Home Cosmetic Science Talk Formulating HELP: Panthenol (B5) turning pink

  • Perry44

    Administrator
    December 11, 2023 at 10:05 am

    Without a list of all the ingredients in your formula, it is difficult to give you any answer.

    My blind guess is that your product is contaminated with bacteria.

    • AbbieNorth

      Member
      December 11, 2023 at 10:14 am

      Simple formula:

      - HMW HA 1% with DI water

      - pantheon: I’ve tried both liquid and powder (d- and dl-) and it happens every time

      - euxyl K712

      No contamination, did mico tests on each batch Seems more like an oxidation? But this sent something that is document anywhere that I can find.

      • Perry44

        Administrator
        December 11, 2023 at 11:20 am

        Well, there are no obvious answers. However, I’d suggest you do a simple knock-out experiment to isolate which ingredient might be causing the problem. A knock-out experiment would simply be a series of batches each of which is missing one ingredient. You would replace the missing volume with water. So, if your batch normally calls for 1% HA, you would add 1% extra water instead. Then see which batch turns pink.

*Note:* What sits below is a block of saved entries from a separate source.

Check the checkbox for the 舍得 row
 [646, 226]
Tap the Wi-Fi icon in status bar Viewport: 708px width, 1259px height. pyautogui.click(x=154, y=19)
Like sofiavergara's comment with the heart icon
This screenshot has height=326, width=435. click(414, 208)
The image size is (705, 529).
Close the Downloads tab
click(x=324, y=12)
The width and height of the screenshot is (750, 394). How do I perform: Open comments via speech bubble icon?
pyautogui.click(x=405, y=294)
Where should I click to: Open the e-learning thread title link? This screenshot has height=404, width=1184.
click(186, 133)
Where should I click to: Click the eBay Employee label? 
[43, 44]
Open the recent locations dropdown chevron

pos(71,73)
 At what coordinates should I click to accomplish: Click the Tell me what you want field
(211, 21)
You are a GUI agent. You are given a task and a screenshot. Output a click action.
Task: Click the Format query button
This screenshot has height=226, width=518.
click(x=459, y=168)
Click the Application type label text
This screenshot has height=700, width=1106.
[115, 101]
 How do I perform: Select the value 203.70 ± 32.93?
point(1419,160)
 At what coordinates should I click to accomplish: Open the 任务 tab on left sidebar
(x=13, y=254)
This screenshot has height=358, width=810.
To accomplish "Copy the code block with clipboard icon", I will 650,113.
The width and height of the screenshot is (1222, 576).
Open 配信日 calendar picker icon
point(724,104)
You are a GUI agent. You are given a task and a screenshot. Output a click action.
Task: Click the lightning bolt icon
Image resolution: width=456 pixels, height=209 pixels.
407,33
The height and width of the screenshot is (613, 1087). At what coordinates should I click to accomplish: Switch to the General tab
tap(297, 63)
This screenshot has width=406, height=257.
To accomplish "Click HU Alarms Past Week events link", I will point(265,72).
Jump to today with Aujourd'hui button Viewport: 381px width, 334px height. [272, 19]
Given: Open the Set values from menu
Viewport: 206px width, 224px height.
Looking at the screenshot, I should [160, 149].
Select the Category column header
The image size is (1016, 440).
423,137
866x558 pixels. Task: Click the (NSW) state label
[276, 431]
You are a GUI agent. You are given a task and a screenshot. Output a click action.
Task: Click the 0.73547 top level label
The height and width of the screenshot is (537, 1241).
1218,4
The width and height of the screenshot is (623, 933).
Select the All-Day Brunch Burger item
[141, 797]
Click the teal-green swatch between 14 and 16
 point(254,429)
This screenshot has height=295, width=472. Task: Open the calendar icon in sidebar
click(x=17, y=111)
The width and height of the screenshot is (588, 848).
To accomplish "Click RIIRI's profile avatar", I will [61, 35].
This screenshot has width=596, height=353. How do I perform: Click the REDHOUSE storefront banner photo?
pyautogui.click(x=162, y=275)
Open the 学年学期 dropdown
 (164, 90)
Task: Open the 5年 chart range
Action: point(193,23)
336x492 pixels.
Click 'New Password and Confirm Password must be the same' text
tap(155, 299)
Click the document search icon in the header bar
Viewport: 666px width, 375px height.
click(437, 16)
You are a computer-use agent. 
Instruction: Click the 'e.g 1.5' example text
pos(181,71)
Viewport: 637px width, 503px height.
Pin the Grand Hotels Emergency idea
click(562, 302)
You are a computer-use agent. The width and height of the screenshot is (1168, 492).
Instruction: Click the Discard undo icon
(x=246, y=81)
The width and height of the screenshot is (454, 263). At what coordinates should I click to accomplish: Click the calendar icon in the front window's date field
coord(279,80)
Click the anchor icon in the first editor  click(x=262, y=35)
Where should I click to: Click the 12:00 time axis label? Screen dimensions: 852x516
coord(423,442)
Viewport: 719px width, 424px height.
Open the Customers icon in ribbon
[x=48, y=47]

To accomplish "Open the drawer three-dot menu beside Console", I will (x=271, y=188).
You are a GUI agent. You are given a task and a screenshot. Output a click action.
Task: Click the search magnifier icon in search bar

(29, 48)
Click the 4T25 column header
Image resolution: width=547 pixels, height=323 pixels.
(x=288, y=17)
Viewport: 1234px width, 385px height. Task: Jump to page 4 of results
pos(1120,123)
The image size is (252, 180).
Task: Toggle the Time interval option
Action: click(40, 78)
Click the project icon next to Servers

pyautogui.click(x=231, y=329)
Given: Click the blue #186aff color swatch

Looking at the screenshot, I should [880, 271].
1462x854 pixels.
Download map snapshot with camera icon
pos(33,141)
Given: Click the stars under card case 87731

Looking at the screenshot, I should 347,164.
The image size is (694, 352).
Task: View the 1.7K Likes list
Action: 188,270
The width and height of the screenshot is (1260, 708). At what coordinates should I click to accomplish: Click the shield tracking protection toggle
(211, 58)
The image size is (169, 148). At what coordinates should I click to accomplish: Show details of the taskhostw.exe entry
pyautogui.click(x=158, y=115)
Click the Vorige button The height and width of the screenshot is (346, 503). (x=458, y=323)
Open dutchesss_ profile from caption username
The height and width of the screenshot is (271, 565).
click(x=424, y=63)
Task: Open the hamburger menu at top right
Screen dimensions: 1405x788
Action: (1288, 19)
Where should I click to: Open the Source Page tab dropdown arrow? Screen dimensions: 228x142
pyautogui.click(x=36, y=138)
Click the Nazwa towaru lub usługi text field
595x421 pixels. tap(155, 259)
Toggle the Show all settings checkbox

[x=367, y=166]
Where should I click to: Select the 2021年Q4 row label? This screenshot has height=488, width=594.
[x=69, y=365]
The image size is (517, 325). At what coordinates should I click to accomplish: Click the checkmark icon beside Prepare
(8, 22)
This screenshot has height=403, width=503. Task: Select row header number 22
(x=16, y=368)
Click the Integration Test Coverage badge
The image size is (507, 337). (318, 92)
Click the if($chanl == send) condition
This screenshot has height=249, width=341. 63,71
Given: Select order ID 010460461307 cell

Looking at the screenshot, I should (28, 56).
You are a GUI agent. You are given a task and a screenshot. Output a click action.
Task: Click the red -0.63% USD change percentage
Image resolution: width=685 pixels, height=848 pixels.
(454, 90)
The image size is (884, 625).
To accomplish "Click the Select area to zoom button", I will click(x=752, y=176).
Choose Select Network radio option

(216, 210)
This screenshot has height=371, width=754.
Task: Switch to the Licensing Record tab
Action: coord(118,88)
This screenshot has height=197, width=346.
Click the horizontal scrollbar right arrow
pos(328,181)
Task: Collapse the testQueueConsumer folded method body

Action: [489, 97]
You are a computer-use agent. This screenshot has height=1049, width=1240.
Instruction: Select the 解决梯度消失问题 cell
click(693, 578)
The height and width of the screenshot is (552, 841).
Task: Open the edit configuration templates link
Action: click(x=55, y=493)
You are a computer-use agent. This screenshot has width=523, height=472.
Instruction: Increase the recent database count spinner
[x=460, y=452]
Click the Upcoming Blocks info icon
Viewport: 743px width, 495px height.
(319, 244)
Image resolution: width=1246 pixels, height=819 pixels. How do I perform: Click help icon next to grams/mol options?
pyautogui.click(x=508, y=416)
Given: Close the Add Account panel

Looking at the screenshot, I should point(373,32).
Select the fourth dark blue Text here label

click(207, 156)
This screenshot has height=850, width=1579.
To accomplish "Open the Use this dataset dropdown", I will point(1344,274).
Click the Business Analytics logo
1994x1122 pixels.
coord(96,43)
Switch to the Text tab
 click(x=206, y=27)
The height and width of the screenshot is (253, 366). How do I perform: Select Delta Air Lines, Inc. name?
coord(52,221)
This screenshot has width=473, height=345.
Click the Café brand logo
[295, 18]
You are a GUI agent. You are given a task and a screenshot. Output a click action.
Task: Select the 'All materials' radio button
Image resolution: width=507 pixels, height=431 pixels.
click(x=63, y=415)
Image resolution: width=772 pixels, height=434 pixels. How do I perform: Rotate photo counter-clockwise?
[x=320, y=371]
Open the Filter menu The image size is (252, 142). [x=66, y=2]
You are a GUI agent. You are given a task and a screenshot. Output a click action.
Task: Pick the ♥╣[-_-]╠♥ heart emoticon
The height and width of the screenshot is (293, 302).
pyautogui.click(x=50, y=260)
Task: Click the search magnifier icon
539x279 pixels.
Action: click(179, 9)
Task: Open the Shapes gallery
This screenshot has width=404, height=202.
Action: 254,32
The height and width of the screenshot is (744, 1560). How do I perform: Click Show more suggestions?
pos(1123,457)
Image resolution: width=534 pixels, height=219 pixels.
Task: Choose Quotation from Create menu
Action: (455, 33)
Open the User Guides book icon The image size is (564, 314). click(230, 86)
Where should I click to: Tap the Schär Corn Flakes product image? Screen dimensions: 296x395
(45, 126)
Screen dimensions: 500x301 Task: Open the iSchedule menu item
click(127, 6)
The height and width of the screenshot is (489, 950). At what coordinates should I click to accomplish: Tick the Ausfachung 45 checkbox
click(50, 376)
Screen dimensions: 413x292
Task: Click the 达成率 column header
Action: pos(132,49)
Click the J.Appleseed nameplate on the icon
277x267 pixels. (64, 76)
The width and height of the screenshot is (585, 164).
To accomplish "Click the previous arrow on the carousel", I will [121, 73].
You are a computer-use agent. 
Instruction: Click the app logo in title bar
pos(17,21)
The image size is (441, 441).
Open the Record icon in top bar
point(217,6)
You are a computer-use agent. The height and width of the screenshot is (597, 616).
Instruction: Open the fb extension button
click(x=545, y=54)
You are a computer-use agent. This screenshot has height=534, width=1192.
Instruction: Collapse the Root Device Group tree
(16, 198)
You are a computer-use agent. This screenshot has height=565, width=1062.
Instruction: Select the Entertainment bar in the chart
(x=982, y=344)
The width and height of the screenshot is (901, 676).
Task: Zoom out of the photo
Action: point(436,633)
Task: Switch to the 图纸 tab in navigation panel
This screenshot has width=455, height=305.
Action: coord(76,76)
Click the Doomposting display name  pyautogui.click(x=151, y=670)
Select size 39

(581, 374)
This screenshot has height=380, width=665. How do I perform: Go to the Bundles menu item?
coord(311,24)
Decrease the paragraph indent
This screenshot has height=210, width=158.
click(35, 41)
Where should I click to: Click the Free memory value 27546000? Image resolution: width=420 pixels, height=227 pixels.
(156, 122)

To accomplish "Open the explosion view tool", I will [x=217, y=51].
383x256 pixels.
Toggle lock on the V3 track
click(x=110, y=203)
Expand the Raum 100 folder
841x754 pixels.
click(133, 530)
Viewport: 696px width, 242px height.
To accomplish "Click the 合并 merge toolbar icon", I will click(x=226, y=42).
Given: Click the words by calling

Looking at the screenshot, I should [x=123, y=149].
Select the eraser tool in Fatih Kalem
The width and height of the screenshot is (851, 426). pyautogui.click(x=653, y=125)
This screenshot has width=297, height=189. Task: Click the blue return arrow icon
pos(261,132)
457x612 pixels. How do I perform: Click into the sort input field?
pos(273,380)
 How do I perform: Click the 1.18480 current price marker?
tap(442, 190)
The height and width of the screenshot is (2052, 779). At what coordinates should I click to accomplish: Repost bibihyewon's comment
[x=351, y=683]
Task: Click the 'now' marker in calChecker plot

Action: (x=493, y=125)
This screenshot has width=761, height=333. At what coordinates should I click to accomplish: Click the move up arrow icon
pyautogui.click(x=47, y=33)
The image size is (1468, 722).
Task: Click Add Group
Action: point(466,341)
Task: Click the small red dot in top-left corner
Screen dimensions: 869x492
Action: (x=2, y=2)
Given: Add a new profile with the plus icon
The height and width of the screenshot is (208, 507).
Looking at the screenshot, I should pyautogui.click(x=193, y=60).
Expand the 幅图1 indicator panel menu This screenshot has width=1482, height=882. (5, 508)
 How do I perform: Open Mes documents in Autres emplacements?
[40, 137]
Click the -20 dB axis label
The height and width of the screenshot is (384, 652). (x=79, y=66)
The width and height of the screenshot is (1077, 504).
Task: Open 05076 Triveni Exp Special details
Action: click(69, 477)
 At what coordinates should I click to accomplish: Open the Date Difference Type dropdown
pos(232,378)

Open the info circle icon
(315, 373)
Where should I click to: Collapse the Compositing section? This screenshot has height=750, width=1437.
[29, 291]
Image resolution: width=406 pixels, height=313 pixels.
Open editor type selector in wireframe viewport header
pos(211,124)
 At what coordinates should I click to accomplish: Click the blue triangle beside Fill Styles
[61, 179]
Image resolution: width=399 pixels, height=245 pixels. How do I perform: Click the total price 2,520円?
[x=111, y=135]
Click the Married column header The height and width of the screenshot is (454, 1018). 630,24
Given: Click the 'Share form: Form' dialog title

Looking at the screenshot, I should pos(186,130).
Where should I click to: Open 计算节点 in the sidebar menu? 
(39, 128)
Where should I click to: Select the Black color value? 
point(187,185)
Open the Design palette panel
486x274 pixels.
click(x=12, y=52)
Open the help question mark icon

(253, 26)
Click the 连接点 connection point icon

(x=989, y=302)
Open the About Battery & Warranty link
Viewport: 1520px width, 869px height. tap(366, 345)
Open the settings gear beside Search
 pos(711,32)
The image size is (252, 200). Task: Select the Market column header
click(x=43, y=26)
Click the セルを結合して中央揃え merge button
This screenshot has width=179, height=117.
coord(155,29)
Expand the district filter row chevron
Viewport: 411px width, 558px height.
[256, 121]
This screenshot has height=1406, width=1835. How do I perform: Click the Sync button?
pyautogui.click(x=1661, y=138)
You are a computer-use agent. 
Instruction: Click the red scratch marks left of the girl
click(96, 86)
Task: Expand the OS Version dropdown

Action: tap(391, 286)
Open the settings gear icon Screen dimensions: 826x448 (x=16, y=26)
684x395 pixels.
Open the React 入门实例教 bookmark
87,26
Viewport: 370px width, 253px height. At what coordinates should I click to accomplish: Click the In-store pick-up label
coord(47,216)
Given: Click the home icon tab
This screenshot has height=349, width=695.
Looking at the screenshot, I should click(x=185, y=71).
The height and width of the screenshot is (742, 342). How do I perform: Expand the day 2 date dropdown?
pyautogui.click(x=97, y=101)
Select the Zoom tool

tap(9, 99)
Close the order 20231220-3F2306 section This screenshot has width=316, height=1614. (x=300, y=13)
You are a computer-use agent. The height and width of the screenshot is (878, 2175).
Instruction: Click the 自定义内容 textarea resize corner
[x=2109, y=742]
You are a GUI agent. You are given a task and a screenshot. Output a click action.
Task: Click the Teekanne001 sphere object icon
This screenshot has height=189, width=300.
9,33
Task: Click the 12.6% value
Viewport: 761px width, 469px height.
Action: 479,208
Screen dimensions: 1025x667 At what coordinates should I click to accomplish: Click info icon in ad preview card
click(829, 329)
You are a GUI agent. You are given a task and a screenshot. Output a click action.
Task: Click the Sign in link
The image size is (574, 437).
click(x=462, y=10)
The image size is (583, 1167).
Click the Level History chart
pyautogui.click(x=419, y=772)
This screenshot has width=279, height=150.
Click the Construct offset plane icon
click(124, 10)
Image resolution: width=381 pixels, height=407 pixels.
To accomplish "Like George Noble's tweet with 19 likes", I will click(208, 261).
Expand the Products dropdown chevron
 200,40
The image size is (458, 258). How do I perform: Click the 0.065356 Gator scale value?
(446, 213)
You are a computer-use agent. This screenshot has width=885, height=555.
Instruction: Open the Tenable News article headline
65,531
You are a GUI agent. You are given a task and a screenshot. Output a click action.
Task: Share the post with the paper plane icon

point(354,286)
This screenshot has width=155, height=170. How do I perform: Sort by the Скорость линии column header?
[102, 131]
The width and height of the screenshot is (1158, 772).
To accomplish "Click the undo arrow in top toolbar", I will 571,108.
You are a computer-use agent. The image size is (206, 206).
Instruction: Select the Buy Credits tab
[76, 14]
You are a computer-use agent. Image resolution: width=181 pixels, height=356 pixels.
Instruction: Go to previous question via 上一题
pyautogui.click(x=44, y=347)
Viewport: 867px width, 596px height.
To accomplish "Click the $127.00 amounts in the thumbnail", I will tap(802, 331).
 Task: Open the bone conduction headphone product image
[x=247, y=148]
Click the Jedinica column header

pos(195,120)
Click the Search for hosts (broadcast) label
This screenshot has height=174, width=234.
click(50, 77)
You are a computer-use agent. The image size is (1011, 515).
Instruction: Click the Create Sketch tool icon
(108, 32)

        It could be lots of things. Metal ions in your water, oxidation of ingredients, some unknown contamination in your ingredients, etc.

  • ozgirl

    Member
    December 11, 2023 at 4:10 pm

    Do you have a fragrance? Some fragrance components can can turn pink under certain conditions.

  • chemicalmatt

    Member
    December 12, 2023 at 7:57 am

    Whenever I hear of a drastic color change in something like this I look for the possible chromophore that would create that. In this case the aromatic benzoic acid comes to mind, otherwise…almost hate to suggest it…a nitrosamine (dangerous but colorful!) formed in combination with the amino functional group on panthenol? Hope not, but DEL the benzoate and see what happens.